### Reading passage

+ + + + + + +

In 1970, Kukalová married American-born entomologist Stewart Peck, who shared several of her passions, especially beetles. They moved to Carleton University in Ottawa, Canada, where they established their home. Stewart joined the faculty there and Jarmila taught as an adjunct professor and published new research.

The husband-wife pair travelled the world for more than 50 years building their insect collections and publishing their findings, thus "sharing their passion about science, biodiversity and evolution." Throughout her foraging career, Kukalová-Peck donated many specimens to the Canadian Museum of Nature in Ottawa. In 2018 alone, she expanded her donations by giving the museum "her life’s collection of thousands of fossil insects" as well as her personal library.

+ + + + + + +

### Dataset entries
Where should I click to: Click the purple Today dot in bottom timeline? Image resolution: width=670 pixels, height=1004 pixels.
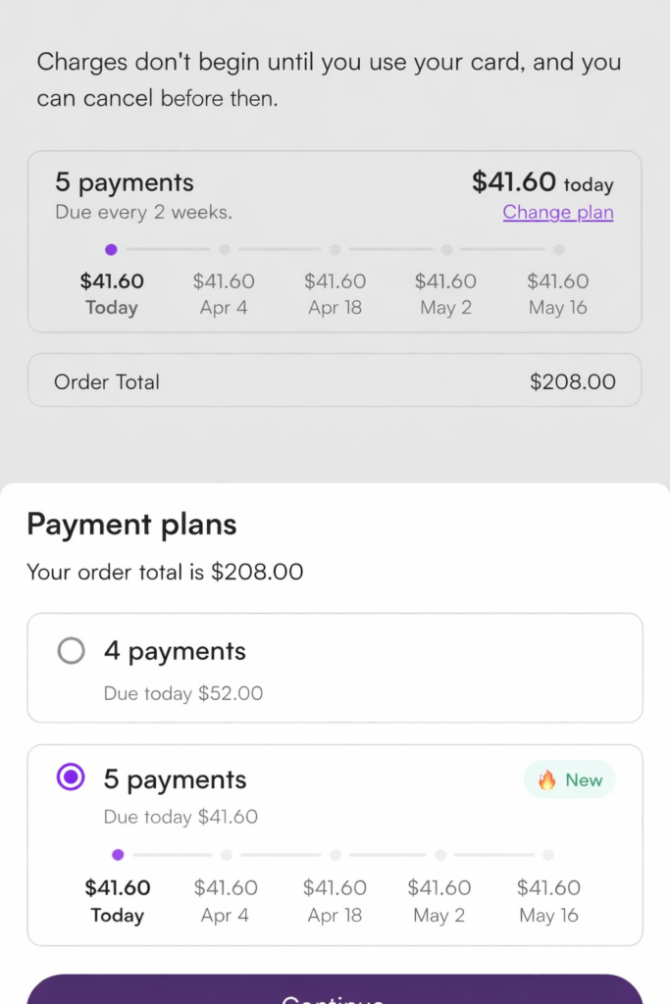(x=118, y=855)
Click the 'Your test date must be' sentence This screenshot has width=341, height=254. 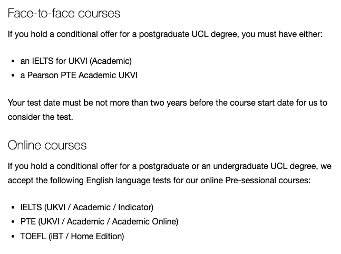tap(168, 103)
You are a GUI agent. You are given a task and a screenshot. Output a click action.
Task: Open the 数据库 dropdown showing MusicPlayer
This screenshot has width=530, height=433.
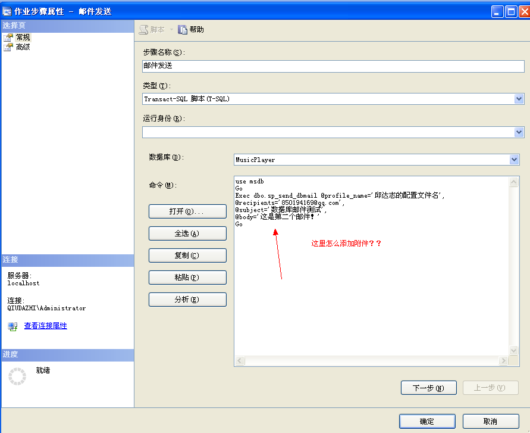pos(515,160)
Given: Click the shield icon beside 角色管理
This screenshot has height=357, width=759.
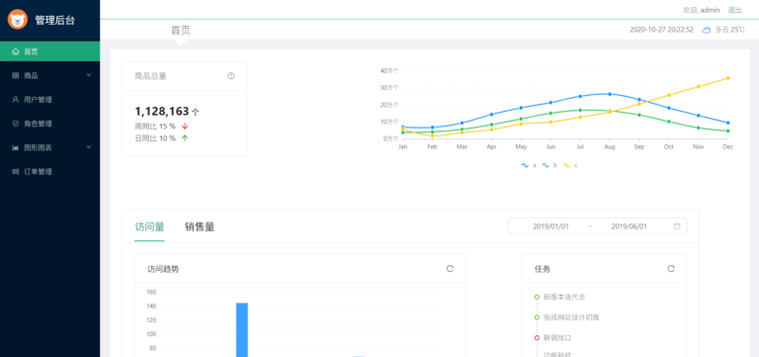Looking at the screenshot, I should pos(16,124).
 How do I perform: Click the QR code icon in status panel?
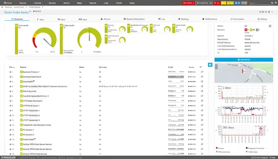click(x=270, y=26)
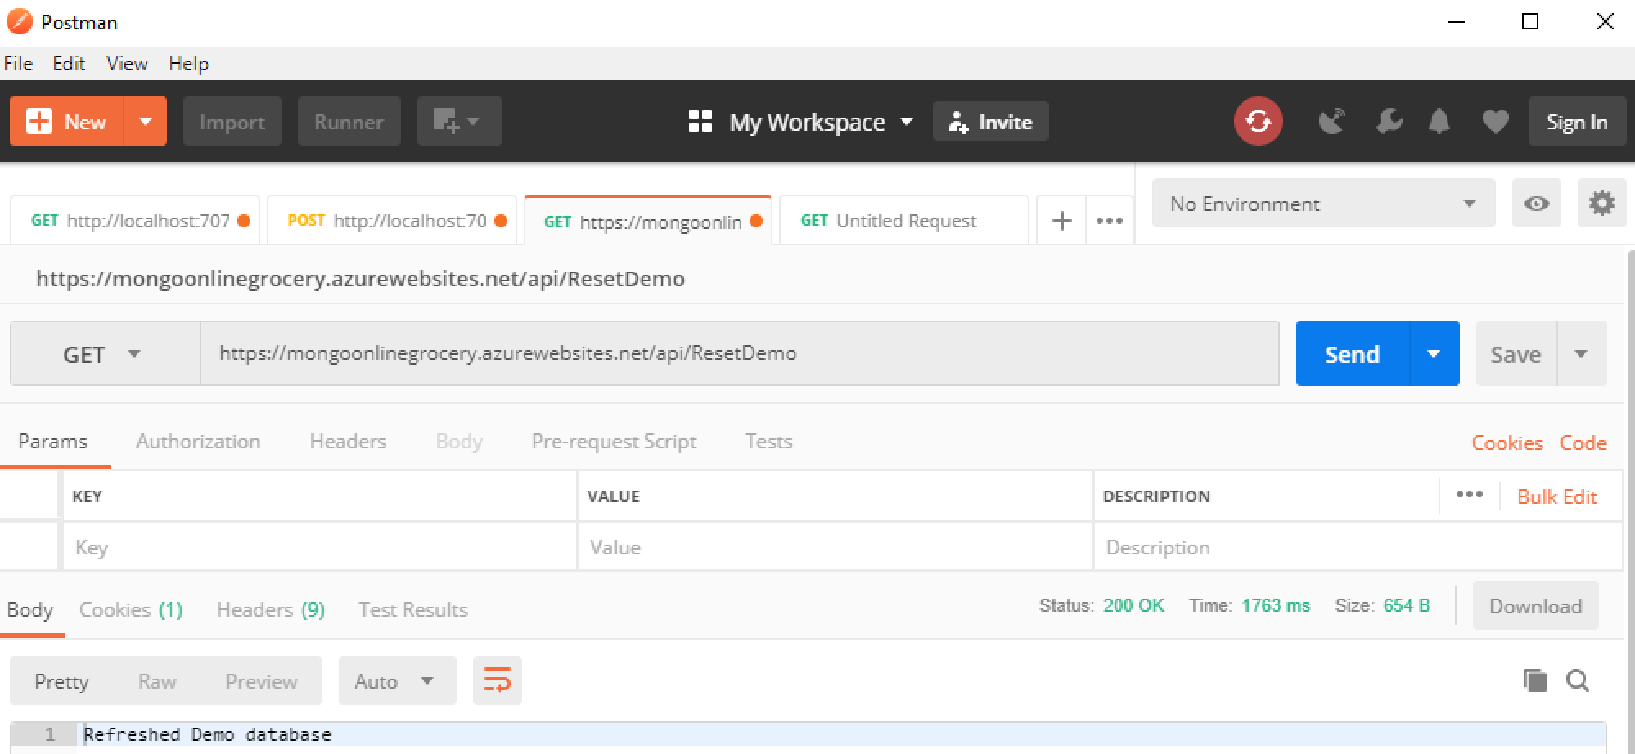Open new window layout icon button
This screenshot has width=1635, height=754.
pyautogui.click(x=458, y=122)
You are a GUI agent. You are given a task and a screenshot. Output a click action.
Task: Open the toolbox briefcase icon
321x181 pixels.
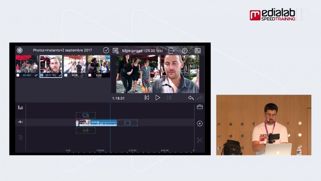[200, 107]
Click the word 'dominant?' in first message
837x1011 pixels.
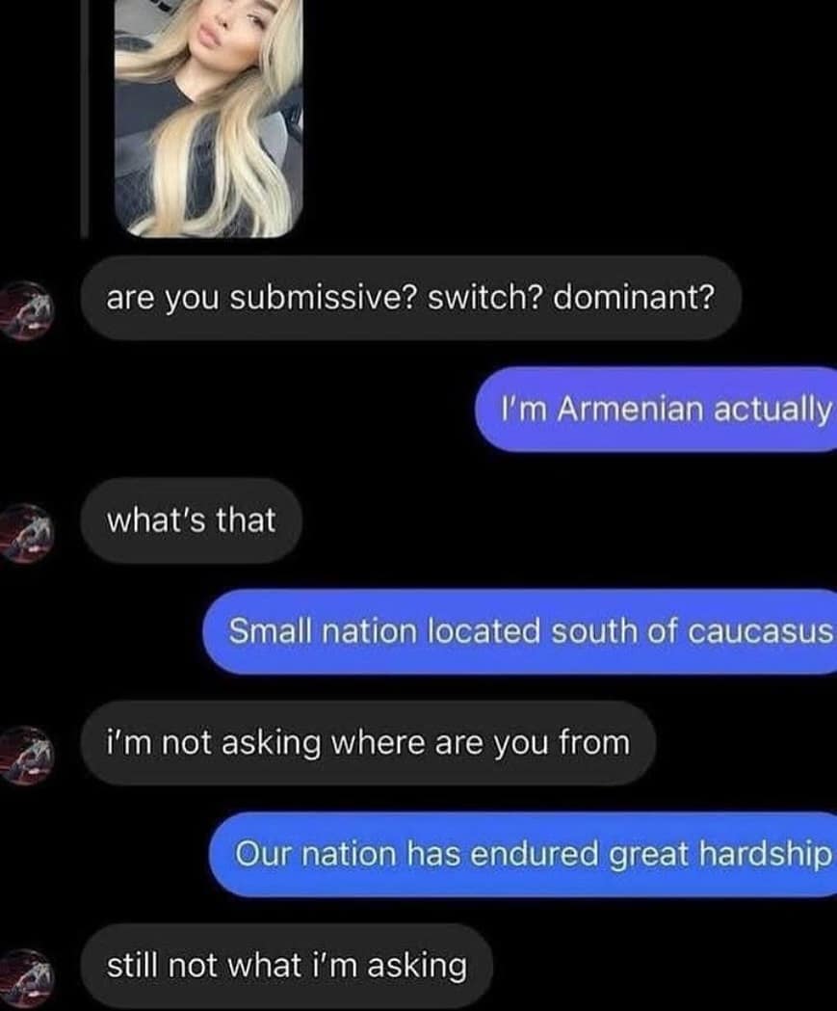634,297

+ + + + + + +

### Complete the following
a) From the Kukalová-Peck passage, extract the stretch from "The husband-wife pair" through "her personal library.".
b) Answer these questions using the Kukalová-Peck passage:
(i) In what year did Kukalová marry Stewart Peck?
(ii) At which university did the couple establish their home?
(iii) Besides thousands of fossil insects, what did she give the museum in 2018?
c) Render this sentence from the Kukalová-Peck passage in Spanish: "Throughout her foraging career, Kukalová-Peck donated many specimens to the Canadian Museum of Nature in Ottawa."

### Response list
a)
The husband-wife pair travelled the world for more than 50 years building their insect collections and publishing their findings, thus "sharing their passion about science, biodiversity and evolution." Throughout her foraging career, Kukalová-Peck donated many specimens to the Canadian Museum of Nature in Ottawa. In 2018 alone, she expanded her donations by giving the museum "her life’s collection of thousands of fossil insects" as well as her personal library.

b)
(i) 1970
(ii) Carleton University in Ottawa
(iii) Her personal library

c) A lo largo de su carrera de recolección, Kukalová-Peck donó muchos especímenes al Museo Canadiense de la Naturaleza en Ottawa.